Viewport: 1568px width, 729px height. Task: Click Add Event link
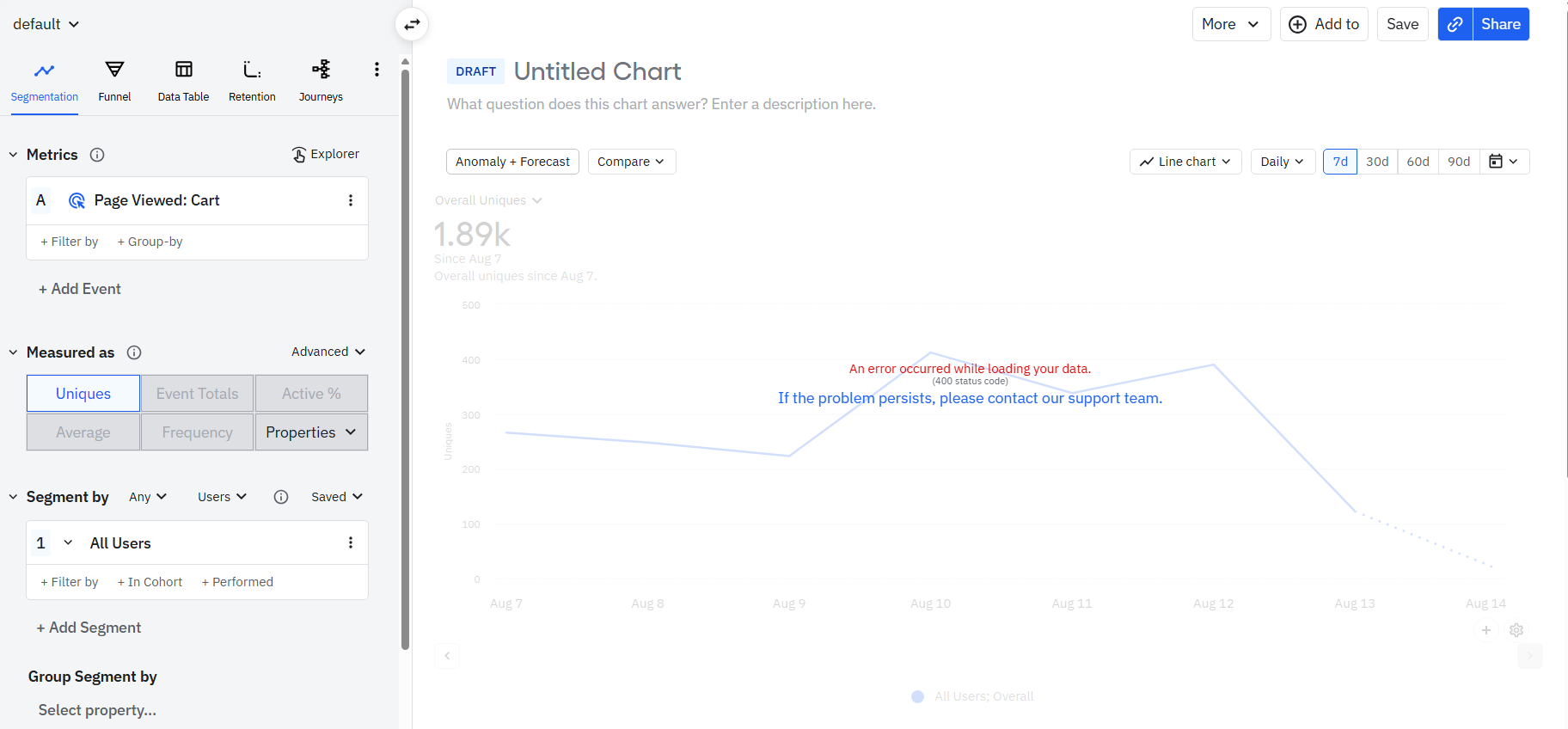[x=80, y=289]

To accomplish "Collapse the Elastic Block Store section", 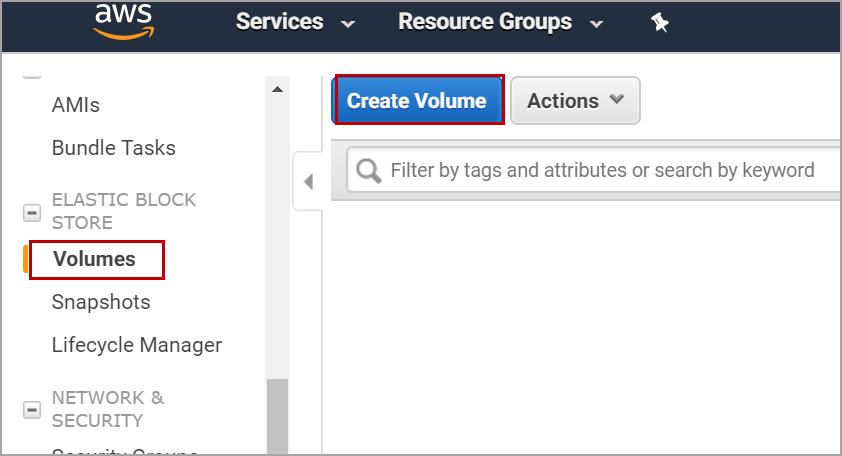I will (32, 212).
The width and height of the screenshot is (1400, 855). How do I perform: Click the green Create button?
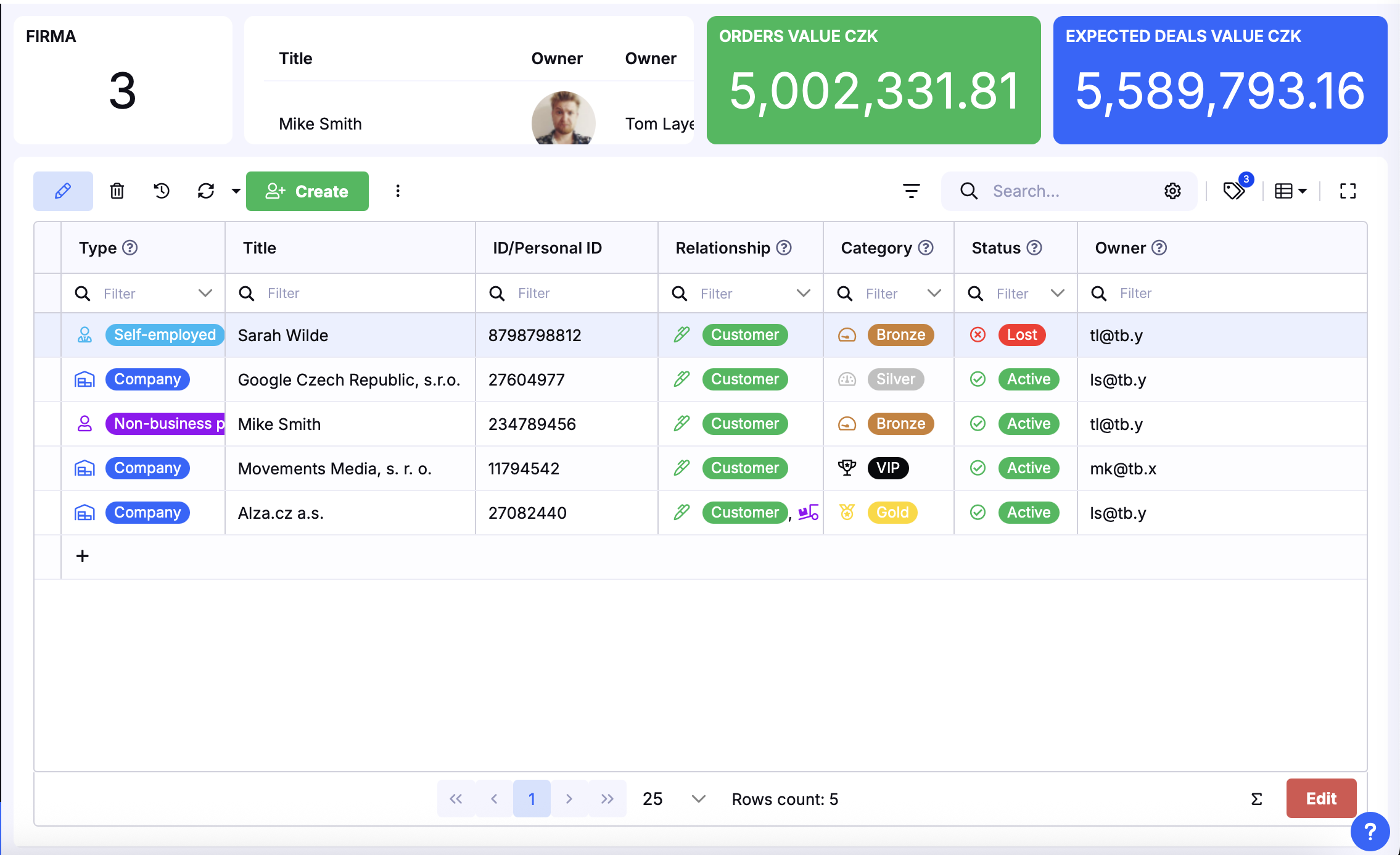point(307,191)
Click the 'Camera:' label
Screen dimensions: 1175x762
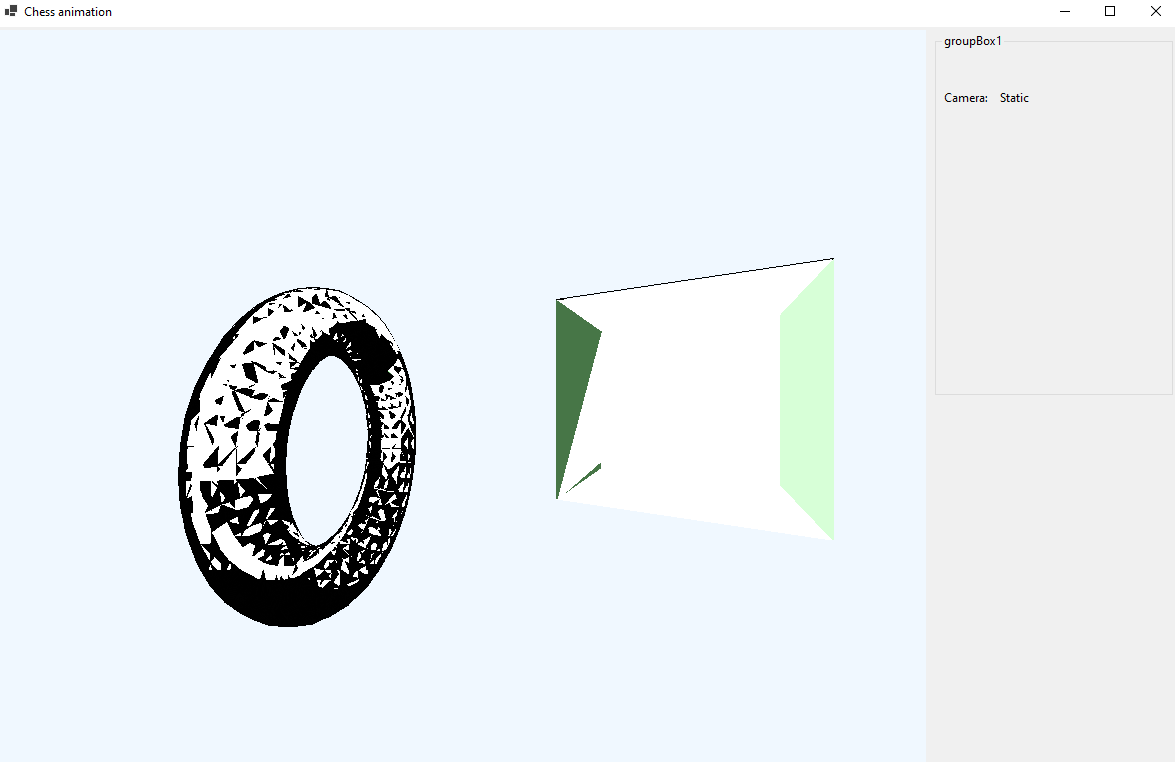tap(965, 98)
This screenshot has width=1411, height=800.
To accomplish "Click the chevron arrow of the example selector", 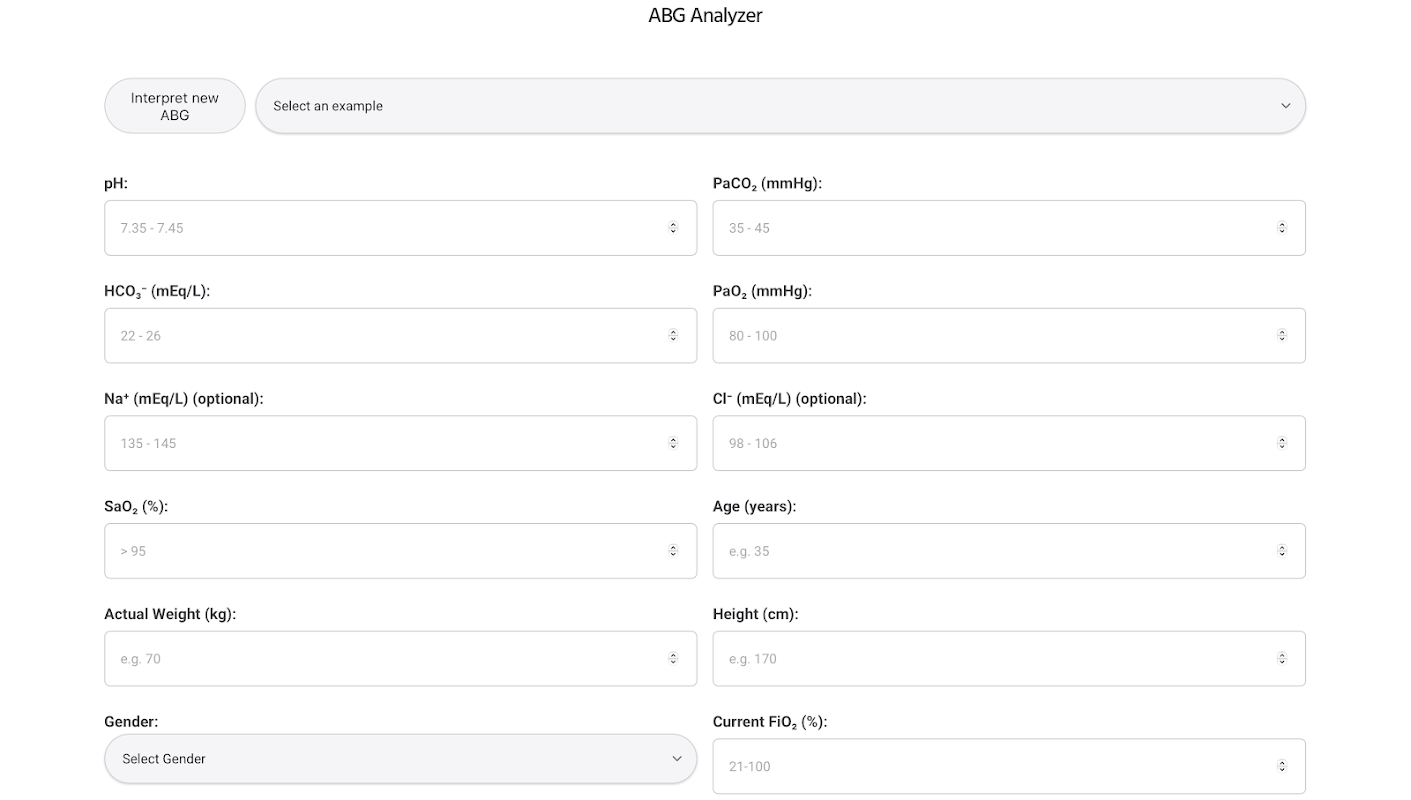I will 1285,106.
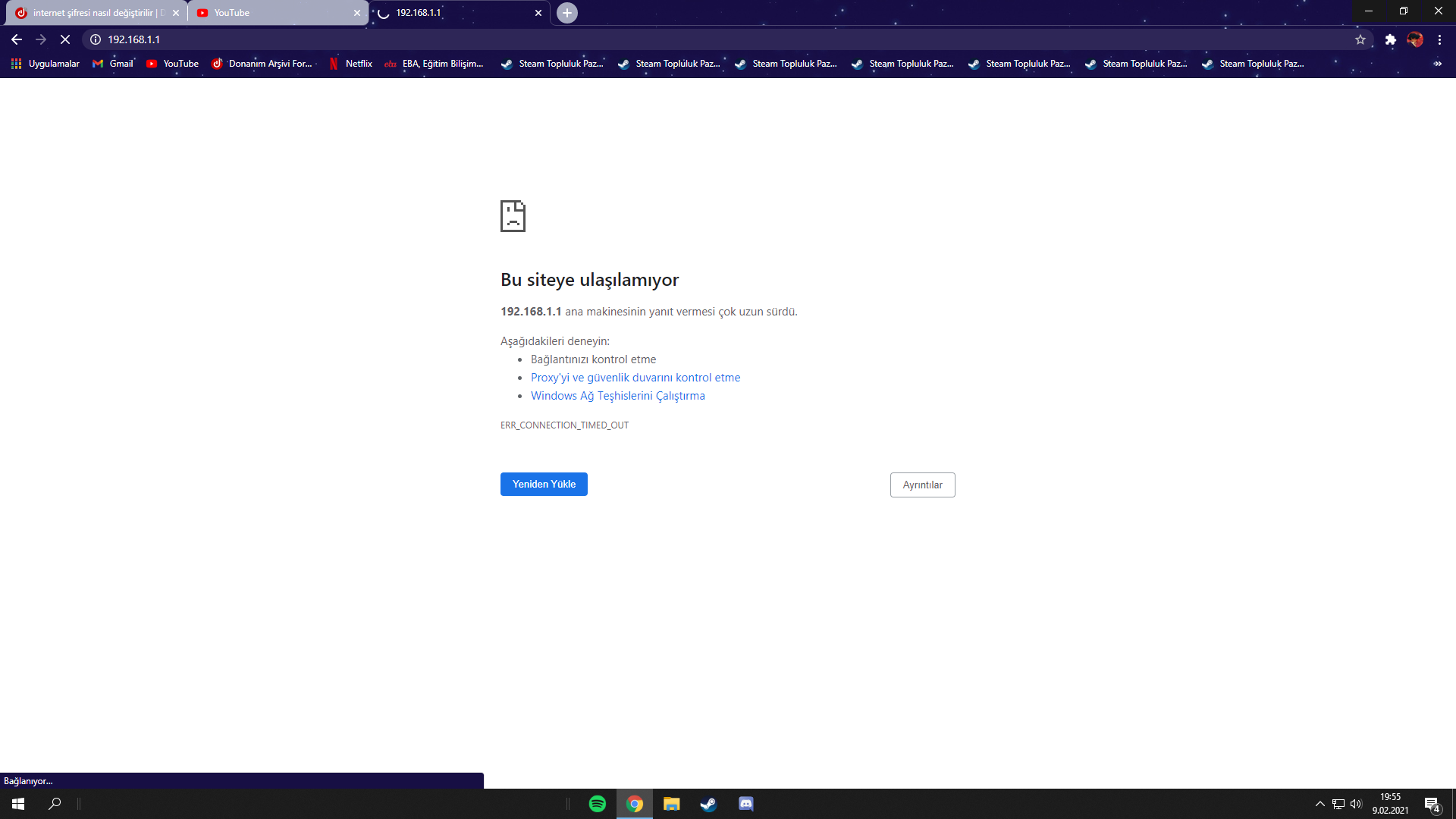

=====

● **Die Aufgabe**
Zähle die Zeilen der Einträge, in denen das Wort "height" vorkommt. Gib nur die Anzahl an.

● **Ergebnis der Übung**
3